Multi-stage key-invariant CNN for accurate and fast cover song identification
Conference paper submitted to ISSPIT2020
Cover song identification (CSI) is a challenging task in the music information retrieval (MIR) community.The employment of convolutional neural networks (CNN) have significantly improved the performance of CSI systems, especially CNN designed to be invariant against key transpositions.

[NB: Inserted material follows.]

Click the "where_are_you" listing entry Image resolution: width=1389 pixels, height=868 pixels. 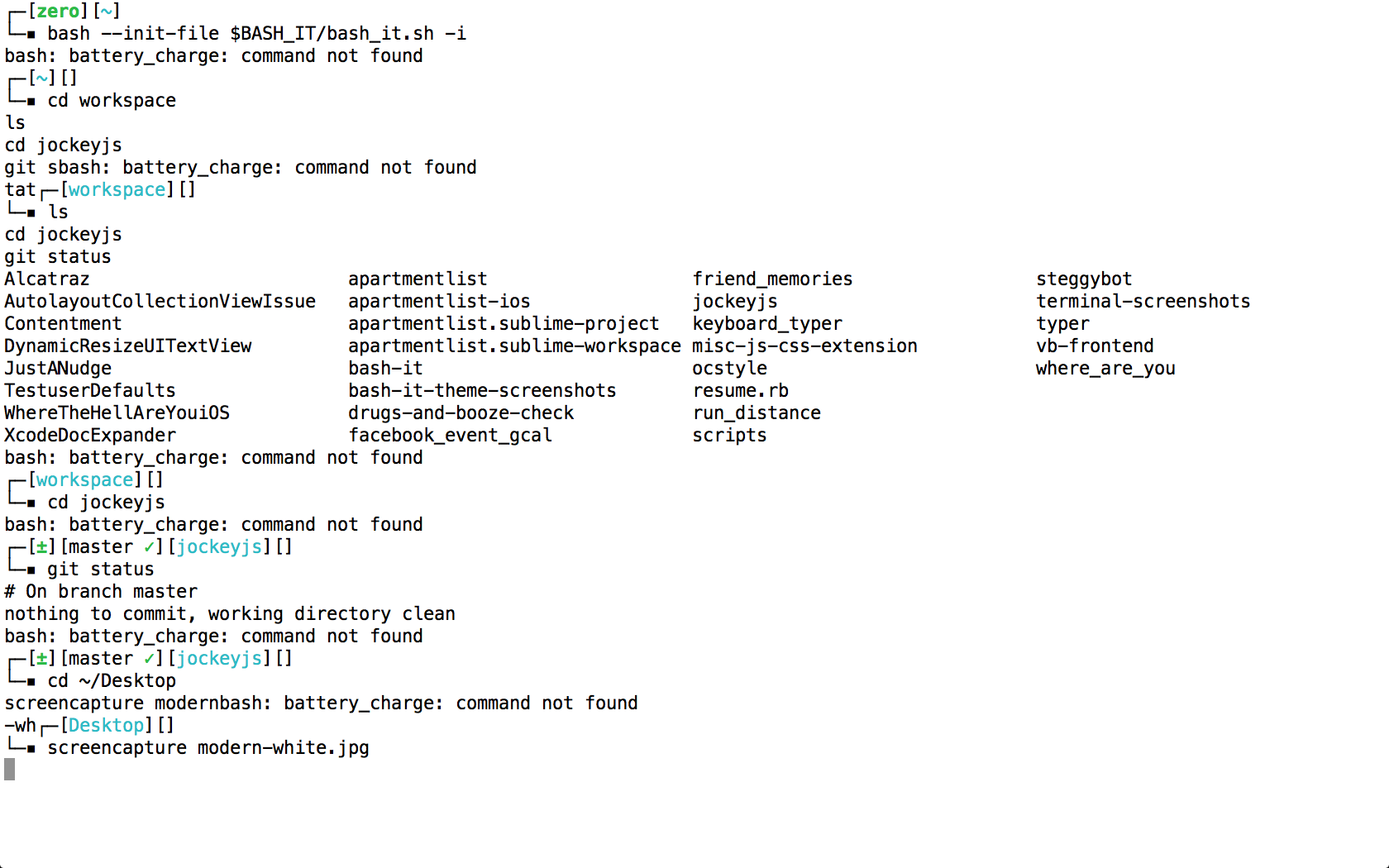(1105, 368)
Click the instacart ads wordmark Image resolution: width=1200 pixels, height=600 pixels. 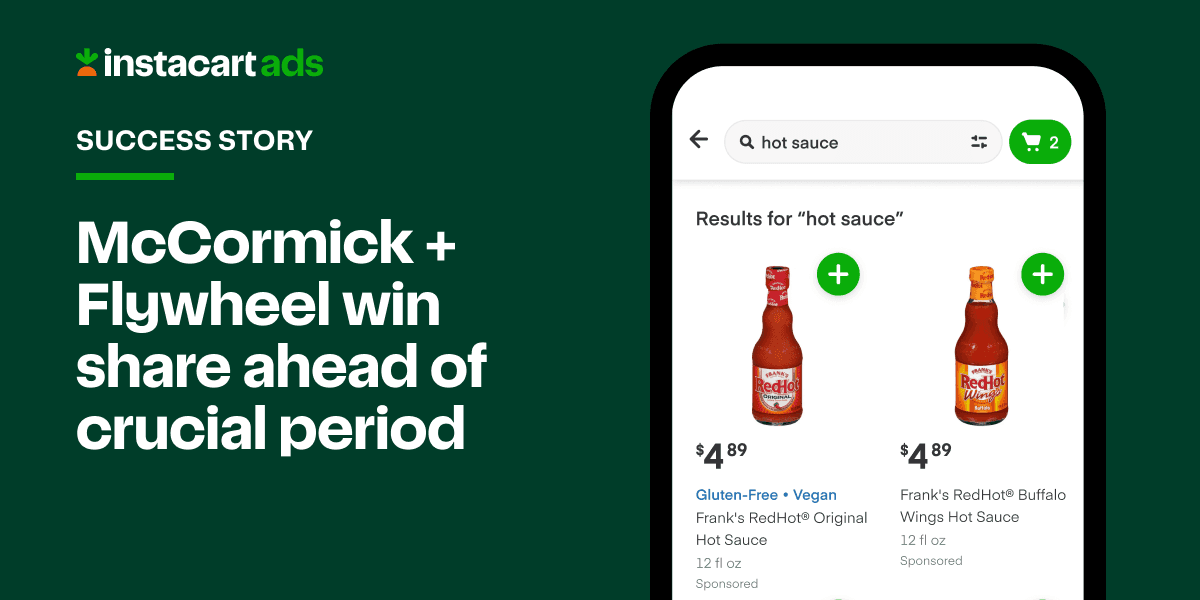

One important element for key-invariant CNN is frequential reception field 12. To achieve an equivalent frequential reception field of 12, we use stack of multiple stages, each with a smaller frequential reception field. We follow the principle that every stage expands the frequential reception field by a constant number. Thus, the number of stages in key-invariant CNN must be a factor of 12. Therefore, all possible choices are 1, 2, 3, 4, 6, and 12. Denote the number of stage(s) as S, we name the corresponding CNN architecture MulKINet-S.
An illustration of our network architecture can be seen in the following figure:
Python==3.7.3
tensorflow-gpu==1.10.1
numpy==1.14.3
Second Hand Song 100K2, hpcp feature (npy files) and list available from this repository
Covers80, mp3 files available from this website. Scripts to generate hpcp feature is available in the SHS100K2 repository.
All npy files should be stored in a single folder and be names as <song_id>_<version_id>.npy
. List files should be provided in the following format:
<song_id1> <version_id1>
<song_id2> <version_id2>
...
An example of data arrangement:
MulKINet
|-- meta
| |-- Covers80
| |-- SHS100K-TRAIN
| |-- SHS100K-VAL
| `-- SHS100K-TEST
`-- data
|-- covers80_hpcp_npy
`-- youtube_hpcp_npy
Before first run, please create two new directories models
and log
under the root directory.
Run train.py to initialize training.
Important options:
--tag Tag for this experiment
--data-dir Directory of dataset
--train-ls List of training set
--val-ls List of validation set
--block Building block: simple / bottleneck / wider
--ki-block-num Number of key-invariant blocks
--no-chnlatt Disable channel attention
--no-tempatt Disable temporal attention
--batchsize Batch size for training
--max-epoch Max number of training epochs
--gpu ID of GPU(s) to use
Checkpoints will be saved to models/<tag>
/ and logs will be saved to log/<tag>/
.
Run evaluation.py for evaluation.
Important options:
--data-dir Directory of dataset
--test-ls List of testing set
--model file Model file to evaluate
--ki-block-num Number of key-invariant blocks
--gpu ID of GPU(s) to use